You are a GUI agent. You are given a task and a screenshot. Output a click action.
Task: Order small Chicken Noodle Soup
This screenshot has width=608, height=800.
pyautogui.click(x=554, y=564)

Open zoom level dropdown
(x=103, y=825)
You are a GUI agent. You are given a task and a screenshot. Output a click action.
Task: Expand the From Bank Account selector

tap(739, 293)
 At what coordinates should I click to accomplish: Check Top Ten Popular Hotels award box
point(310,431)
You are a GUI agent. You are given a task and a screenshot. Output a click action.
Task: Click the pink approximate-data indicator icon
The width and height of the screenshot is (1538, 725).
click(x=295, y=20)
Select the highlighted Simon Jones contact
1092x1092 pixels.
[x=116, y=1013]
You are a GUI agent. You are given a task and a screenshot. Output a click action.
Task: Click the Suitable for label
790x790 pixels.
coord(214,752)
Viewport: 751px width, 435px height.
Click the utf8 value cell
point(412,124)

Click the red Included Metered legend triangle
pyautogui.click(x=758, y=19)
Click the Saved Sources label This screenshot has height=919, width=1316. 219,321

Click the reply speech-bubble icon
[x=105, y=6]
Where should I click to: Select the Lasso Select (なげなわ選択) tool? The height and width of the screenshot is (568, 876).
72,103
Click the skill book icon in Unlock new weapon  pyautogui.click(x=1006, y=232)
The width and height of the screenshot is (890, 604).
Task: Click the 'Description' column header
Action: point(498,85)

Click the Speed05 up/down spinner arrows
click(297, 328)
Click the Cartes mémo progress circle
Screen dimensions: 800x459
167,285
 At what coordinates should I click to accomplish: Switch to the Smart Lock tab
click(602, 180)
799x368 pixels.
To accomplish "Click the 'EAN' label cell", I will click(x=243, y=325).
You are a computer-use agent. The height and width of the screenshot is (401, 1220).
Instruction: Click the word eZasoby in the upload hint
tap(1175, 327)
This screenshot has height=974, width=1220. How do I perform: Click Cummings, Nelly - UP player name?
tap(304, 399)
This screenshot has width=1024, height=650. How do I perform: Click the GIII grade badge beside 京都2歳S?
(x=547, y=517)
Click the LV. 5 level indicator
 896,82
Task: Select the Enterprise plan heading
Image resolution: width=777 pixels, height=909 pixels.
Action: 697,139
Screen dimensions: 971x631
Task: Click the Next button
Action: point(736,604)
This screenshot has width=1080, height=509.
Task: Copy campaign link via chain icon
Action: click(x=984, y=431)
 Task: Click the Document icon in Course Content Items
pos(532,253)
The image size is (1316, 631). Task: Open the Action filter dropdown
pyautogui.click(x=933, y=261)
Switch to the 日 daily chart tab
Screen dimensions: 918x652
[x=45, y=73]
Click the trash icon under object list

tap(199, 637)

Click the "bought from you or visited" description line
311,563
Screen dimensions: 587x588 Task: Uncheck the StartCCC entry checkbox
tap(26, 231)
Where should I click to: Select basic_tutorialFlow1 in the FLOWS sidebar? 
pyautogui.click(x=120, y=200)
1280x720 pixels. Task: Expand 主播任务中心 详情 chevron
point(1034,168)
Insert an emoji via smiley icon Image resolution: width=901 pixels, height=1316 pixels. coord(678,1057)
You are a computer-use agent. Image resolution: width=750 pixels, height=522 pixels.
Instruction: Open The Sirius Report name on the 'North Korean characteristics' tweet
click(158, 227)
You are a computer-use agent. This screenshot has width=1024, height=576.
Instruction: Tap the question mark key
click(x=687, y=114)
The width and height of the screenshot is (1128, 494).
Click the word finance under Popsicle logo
◆ ◆ ◆ ◆
> [Exercise aim]: Give back each line of the material above exactly as it appears.

> [Written solution]:
You are a GUI agent. You are given a task and a screenshot. Output a click action.
Task: Order small Chicken Noodle Soup
This screenshot has width=608, height=800.
pyautogui.click(x=554, y=564)

Open zoom level dropdown
(x=103, y=825)
You are a GUI agent. You are given a task and a screenshot. Output a click action.
Task: Expand the From Bank Account selector

tap(739, 293)
 At what coordinates should I click to accomplish: Check Top Ten Popular Hotels award box
point(310,431)
You are a GUI agent. You are given a task and a screenshot. Output a click action.
Task: Click the pink approximate-data indicator icon
The width and height of the screenshot is (1538, 725).
click(x=295, y=20)
Select the highlighted Simon Jones contact
1092x1092 pixels.
[x=116, y=1013]
You are a GUI agent. You are given a task and a screenshot. Output a click action.
Task: Click the Suitable for label
790x790 pixels.
coord(214,752)
Viewport: 751px width, 435px height.
Click the utf8 value cell
point(412,124)

Click the red Included Metered legend triangle
pyautogui.click(x=758, y=19)
Click the Saved Sources label This screenshot has height=919, width=1316. 219,321

Click the reply speech-bubble icon
[x=105, y=6]
Where should I click to: Select the Lasso Select (なげなわ選択) tool? The height and width of the screenshot is (568, 876).
72,103
Click the skill book icon in Unlock new weapon  pyautogui.click(x=1006, y=232)
The width and height of the screenshot is (890, 604).
Task: Click the 'Description' column header
Action: point(498,85)

Click the Speed05 up/down spinner arrows
click(297, 328)
Click the Cartes mémo progress circle
Screen dimensions: 800x459
167,285
 At what coordinates should I click to accomplish: Switch to the Smart Lock tab
click(602, 180)
799x368 pixels.
To accomplish "Click the 'EAN' label cell", I will click(x=243, y=325).
You are a computer-use agent. The height and width of the screenshot is (401, 1220).
Instruction: Click the word eZasoby in the upload hint
tap(1175, 327)
This screenshot has height=974, width=1220. How do I perform: Click Cummings, Nelly - UP player name?
tap(304, 399)
This screenshot has width=1024, height=650. How do I perform: Click the GIII grade badge beside 京都2歳S?
(x=547, y=517)
Click the LV. 5 level indicator
 896,82
Task: Select the Enterprise plan heading
Image resolution: width=777 pixels, height=909 pixels.
Action: 697,139
Screen dimensions: 971x631
Task: Click the Next button
Action: point(736,604)
This screenshot has width=1080, height=509.
Task: Copy campaign link via chain icon
Action: click(x=984, y=431)
 Task: Click the Document icon in Course Content Items
pos(532,253)
The image size is (1316, 631). Task: Open the Action filter dropdown
pyautogui.click(x=933, y=261)
Switch to the 日 daily chart tab
Screen dimensions: 918x652
[x=45, y=73]
Click the trash icon under object list

tap(199, 637)

Click the "bought from you or visited" description line
311,563
Screen dimensions: 587x588 Task: Uncheck the StartCCC entry checkbox
tap(26, 231)
Where should I click to: Select basic_tutorialFlow1 in the FLOWS sidebar? 
pyautogui.click(x=120, y=200)
1280x720 pixels. Task: Expand 主播任务中心 详情 chevron
point(1034,168)
Insert an emoji via smiley icon Image resolution: width=901 pixels, height=1316 pixels. coord(678,1057)
You are a computer-use agent. Image resolution: width=750 pixels, height=522 pixels.
Instruction: Open The Sirius Report name on the 'North Korean characteristics' tweet
click(158, 227)
You are a computer-use agent. This screenshot has width=1024, height=576.
Instruction: Tap the question mark key
click(x=687, y=114)
The width and height of the screenshot is (1128, 494).
Click the word finance under Popsicle logo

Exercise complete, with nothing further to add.